Penso que ainda posso tratar-te com afecto e amizade, apesar de ter sido caluniado e insultado na página 24 do caderno de Economia na última edição do “Expresso” que, presumo, é da tua responsabilidade.

Não acredito que tenhas lido aquela prosa do Gustavo Costa. Mas a verdade é que ela foi publicada e ao publicarem mentiras e calúnias, ofenderam-me gravemente e aos camaradas de profissão que vão trabalhar comigo. Tu sabes melhor que ninguém que não passei por Angola no início de 1977. A minha ligação ao país e ao jornalismo angolano é bem mais profunda. 

Espero que o “Expresso” publique o meu esclarecimento, com o mesmo destaque, e no mesmo local, sem ter de invocar a Lei de Imprensa. O vosso correspondente em Luanda mentiu, difamou, distorceu e especulou conscientemente. Foi uma peça importante da mais repugnante campanha racista que alguma vez vi publicada na imprensa angolana, mesmo na que apenas ventila lixo.

No caso de continuar o festim racista, pelo menos oiçam a outra parte que, neste caso, sou eu. Não custa nada cumprir o dever de cuidado. O meu contacto é 002449       843.  

Um abraço do

Artur Queiroz

Nicolau Santos:

Nem te dignaste responder ao meu email o que já em si revela o teu carácter e é

uma resposta. Também não publicaste o texto onde reponho a verdade dos factos e medefendo das vossas calúnias. Tenho de concluir que agiste de má-fé e com a intenção deliberada de me difamares.

Um dia destes encontrei-me com o Acácio Barradas, mestre de jornalismo e meu

amigo. No meio da conversa ele falou-me de uma ópera onde a personagem vê o seu berço a arder. Eu ando há anos a ver o berço onde nasci para o jornalismo envolto em chamas violentas. Vou tentando apagar o fogo mas quando ele está em lume brando ou quase a extinguir-se, pessoas como tu ou o Gustavo Costa lançam mais achas para a fogueira e o meu berço volta a desaparecer no meio das chamas. Comparado com esta tragédia, o mito de Sísifo é uma pedrinha no sapato.

Hoje mesmo seguiu uma nova carta, registada e com aviso de recepção, como manda a Lei, para vocês publicarem a minha resposta.

Lá nos encontraremos no Tribunal.
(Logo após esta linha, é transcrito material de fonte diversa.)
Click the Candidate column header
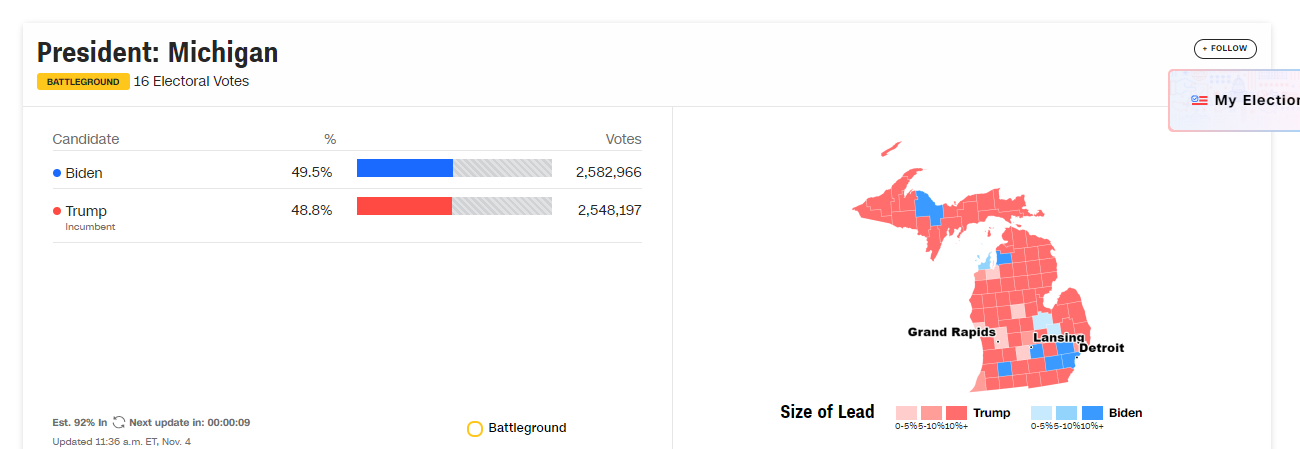The width and height of the screenshot is (1300, 449). pos(86,139)
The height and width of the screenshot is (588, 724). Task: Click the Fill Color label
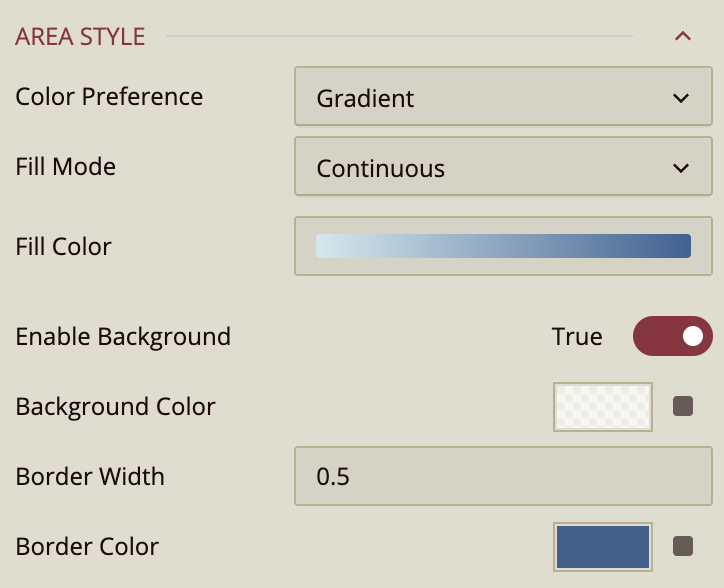(x=64, y=246)
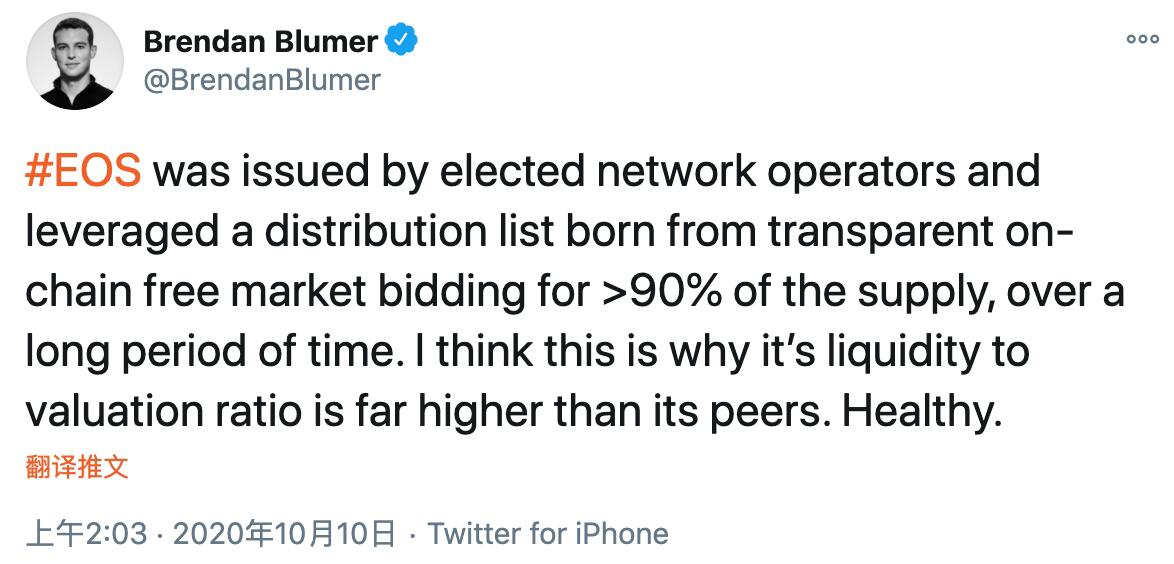Open the #EOS hashtag

tap(83, 172)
E se entretanto a Justiça em Portugal não for privatizada, as chamas no meu berço vão aumentar imenso quando te ouvir dizer ao juiz que não leste nada, não viste nada e não sabes de nada. Enfim, nada de novo e nada a que não estejas habituado. O banditismo jornalístico é alimentado quotidianamente pela cobardia e a mentira.